We are a species currently in deep crisis. We have put ourselves on a path toward self-extinction that could set back creation’s journey by millions of years. Our time has come to embrace the reality that we are living beings with distinctive abilities and responsibilities on a living Earth within a living universe continuously unfolding toward ever greater complexity, beauty, awareness and possibility.
So far as we yet know, Earth is distinctive among all the planets of the cosmos, and humans are distinctive among all of Earth’s living beings. We are currently in crisis, in part, because we have convinced ourselves that we are creation’s final purpose, the end game. We assume that this gives us distinctive rights. We are now awakening to the reality that we are participants with distinctive responsibilities in a longer journey.
Our extraordinary breakthroughs in scientific understanding give us previously unavailable tools to look inward to observe the self-organising workings of living organisms and physical matter. And to look outward and backward to track the 14-billion-year story of creation’s unfolding and its extraordinary learning process.
Our current choice to exploit Earth and one another to grow the financial fortunes of billionaires is a form of suicidal insanity. I now embrace the implications of that choice in cosmic terms—an abdication of our responsibilities in creation’s continued unfolding.
I have long argued that a viable human future depends on our learning to mimic the bottom-up, self-organising processes of healthy living beings. I now realise that this active learning is not just a feature of organic matter. It is a feature of all matter.
We are beginning to realise that all of creation is engaged in a self-organising, bottom-up learning process involving countless interdependent choice-making parts. This includes sub-atomic particles in constant motion that we experience as solid matter. In a foundational sense, all matter is alive in ways that science is only beginning to recognise and acknowledge.
I invite you to read my new paper exploring these ideas in greater depth. Fundamentally, I see this work as an emerging synthesis of indigenous understanding and insights at the leading edge of science. In it, I explore the implications for how we find our distinctive human place, purpose and responsibility in a living, evolving cosmos.

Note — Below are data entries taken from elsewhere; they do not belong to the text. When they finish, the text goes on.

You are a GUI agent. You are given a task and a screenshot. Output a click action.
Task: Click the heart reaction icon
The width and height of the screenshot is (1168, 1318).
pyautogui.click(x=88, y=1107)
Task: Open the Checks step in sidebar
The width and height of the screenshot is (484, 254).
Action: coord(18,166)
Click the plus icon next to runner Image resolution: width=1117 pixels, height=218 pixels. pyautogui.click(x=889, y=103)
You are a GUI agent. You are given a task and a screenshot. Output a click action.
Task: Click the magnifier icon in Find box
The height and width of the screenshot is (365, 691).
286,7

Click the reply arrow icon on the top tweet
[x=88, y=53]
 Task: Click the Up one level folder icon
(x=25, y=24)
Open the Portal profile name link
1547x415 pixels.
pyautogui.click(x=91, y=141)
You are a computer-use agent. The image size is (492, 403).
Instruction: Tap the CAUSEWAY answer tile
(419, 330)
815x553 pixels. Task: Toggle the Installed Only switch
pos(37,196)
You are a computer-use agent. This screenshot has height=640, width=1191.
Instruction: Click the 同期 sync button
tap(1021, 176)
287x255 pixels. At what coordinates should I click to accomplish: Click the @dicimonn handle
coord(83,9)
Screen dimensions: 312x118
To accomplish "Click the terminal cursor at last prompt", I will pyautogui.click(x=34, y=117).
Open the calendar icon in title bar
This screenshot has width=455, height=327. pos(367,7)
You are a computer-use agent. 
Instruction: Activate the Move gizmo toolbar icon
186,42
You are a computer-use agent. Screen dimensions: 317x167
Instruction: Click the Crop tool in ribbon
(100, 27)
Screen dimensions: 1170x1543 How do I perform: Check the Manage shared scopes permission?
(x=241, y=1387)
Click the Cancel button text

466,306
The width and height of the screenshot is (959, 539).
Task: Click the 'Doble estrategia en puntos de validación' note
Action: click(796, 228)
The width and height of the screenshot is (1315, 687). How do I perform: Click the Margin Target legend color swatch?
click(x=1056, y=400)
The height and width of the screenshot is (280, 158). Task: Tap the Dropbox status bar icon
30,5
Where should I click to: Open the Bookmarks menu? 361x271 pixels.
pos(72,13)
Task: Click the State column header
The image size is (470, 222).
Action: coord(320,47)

Within the perspective of the living universe story, institutional reforms become expressions of a shared understanding of who we are, where we come from, and what it means to live well as participants in a living universe.
In this paper, I trace what I see as three historical stages in humanity’s understanding of that unfolding:
1. Ancient cosmologies, when early peoples experienced Earth and perceived the cosmos as alive and sacred, embedded in cyclical rhythms of birth, death and renewal.
2. Mechanistic disruption, when Western science reduced life to mere mechanism.
3. Integral spirit, the emerging view revealed by the observational tools of modern science, which now allow us to connect ancient and modern cosmologies to guide both ourselves and living Earth to a viable future that provides all people with a satisfying, meaningful life.
Integral spirit cosmology represents an invitation to navigate a societal transformation far beyond mere policy reform, a transformation in which:
• The economy will be recognised as a subsystem of the biosphere.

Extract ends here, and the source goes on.